J'étais abasourdie. Je ne savais pas quoi faire d'un geste aussi grandiose. J'ai essayé de l'éviter, mais c'était impossible.
Le tournant a eu lieu lors d'une fête sur le campus. Un groupe de filles jalouses, qui m'envoyaient des menaces anonymes depuis des semaines, a décidé de me confronter. Elles m'ont coincée derrière le bâtiment des associations étudiantes, me poussant contre le mur de briques.
« Reste loin de Charles-Antoine, petite croqueuse de diamants », a ricané la meneuse.
Avant même que je puisse répondre, Charles-Antoine était là. Il a bougé si vite que je l'ai à peine vu. Il a attrapé le poignet de la meneuse, son expression passant de charmante à féroce.
« Ne la touche plus jamais », a-t-il grondé, sa voix basse et dangereuse.
Il s'est placé devant moi, un bouclier humain. « Elle est avec moi. Si vous avez un problème avec ça, vous avez un problème avec moi. »
Les filles, intimidées par sa fureur, ont reculé. Mais l'une d'elles, dans un dernier acte de défi, a lancé une pierre. Elle me visait, mais Charles-Antoine a bougé, recevant le coup à la tempe.

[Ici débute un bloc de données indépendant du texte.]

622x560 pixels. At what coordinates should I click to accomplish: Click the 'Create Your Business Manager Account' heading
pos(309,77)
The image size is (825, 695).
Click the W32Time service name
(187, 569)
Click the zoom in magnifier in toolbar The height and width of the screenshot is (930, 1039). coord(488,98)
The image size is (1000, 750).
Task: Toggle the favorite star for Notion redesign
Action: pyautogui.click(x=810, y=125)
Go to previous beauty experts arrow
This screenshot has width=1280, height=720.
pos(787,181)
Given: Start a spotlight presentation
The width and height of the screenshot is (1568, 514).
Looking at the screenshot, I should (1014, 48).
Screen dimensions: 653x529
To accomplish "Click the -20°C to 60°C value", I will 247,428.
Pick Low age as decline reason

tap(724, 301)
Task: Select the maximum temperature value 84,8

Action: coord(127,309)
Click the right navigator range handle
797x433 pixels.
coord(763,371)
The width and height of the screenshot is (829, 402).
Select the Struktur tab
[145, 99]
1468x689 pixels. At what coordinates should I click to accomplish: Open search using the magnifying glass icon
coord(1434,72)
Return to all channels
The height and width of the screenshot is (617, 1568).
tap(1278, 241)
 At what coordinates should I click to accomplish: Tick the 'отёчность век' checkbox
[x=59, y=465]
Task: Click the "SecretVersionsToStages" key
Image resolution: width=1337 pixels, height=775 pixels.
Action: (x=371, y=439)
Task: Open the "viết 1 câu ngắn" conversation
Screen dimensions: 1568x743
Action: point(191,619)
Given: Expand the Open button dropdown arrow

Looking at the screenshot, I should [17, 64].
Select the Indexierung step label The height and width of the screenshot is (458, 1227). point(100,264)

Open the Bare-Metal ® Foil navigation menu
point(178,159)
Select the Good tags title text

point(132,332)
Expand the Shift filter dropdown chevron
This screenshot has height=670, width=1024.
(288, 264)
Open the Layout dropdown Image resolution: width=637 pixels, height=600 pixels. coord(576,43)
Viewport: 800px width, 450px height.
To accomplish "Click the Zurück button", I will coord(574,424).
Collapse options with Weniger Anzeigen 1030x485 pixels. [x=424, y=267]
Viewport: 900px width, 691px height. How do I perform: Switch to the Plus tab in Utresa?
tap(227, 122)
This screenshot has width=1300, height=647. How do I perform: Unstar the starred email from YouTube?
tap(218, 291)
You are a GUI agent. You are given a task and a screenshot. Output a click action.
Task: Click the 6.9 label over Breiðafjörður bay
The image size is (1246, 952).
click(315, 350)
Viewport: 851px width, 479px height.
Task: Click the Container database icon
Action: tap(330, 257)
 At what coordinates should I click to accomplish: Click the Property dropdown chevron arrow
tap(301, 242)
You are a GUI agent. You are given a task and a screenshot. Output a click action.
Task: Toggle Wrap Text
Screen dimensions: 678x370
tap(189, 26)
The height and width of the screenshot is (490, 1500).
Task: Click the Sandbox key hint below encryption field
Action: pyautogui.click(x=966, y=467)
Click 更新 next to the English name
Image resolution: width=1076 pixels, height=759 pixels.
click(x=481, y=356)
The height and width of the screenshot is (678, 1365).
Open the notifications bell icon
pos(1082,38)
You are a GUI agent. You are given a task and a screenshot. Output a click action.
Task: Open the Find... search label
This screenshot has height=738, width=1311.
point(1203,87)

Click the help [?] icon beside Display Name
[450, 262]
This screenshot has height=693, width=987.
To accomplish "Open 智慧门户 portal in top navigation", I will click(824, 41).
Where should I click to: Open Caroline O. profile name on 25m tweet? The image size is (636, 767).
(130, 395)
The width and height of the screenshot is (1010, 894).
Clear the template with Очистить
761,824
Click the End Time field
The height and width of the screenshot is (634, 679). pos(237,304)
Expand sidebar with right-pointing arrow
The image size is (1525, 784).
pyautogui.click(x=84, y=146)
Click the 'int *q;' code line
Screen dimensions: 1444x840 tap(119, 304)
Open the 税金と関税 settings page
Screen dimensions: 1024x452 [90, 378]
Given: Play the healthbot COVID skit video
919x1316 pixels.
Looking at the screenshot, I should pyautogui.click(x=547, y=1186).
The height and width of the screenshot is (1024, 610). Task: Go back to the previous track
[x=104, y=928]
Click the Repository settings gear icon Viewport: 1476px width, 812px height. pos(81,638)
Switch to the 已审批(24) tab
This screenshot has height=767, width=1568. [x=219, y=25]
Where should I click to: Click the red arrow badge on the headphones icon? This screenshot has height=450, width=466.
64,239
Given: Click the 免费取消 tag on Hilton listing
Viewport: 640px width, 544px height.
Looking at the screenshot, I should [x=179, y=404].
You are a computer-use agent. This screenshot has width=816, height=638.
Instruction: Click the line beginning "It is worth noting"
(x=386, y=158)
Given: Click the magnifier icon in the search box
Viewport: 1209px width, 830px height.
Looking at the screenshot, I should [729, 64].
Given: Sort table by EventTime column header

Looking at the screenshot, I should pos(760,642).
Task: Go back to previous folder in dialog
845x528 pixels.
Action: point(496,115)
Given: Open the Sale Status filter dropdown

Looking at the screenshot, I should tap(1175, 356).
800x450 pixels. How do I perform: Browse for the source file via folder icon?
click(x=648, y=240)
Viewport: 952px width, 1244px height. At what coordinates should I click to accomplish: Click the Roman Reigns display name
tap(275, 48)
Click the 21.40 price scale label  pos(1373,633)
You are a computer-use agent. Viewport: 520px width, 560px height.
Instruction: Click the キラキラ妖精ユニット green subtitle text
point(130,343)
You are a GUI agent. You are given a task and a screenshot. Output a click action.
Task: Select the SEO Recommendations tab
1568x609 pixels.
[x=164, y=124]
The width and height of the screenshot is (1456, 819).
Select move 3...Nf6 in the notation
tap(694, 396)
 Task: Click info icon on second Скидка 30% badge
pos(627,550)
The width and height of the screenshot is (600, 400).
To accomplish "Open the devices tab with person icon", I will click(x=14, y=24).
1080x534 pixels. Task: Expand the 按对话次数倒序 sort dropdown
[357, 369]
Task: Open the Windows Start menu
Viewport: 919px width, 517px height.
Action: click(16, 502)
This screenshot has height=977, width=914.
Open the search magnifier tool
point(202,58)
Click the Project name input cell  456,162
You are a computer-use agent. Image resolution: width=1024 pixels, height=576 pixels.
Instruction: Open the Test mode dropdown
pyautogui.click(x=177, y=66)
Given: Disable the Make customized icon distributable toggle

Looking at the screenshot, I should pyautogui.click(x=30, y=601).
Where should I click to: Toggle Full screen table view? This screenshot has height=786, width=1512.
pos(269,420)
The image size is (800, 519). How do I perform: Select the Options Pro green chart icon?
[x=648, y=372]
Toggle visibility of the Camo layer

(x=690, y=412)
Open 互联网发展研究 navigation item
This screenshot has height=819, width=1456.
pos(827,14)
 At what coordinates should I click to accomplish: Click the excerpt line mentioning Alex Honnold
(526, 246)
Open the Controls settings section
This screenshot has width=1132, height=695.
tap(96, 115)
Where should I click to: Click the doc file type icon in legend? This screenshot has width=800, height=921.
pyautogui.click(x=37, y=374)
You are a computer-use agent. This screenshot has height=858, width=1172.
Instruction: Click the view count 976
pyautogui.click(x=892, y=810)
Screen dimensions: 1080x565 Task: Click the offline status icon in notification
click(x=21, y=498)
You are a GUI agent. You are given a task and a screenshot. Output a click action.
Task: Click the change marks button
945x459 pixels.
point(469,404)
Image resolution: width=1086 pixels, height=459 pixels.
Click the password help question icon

Il a chancelé, un filet de sang sombre coulant sur son visage, avant de s'effondrer. Il est tombé sans un bruit.
J'ai hurlé. Les heures suivantes ont été un tourbillon de panique et de peur. J'étais assise dans la salle d'attente blanche et austère de l'hôpital, mes mains si serrées que mes jointures étaient blanches. J'étais terrifiée.
Quand il s'est enfin réveillé, la première chose qu'il a faite a été de me chercher. Il a ignoré les médecins, ses parents, tout. Ses yeux ont trouvé les miens à travers la pièce.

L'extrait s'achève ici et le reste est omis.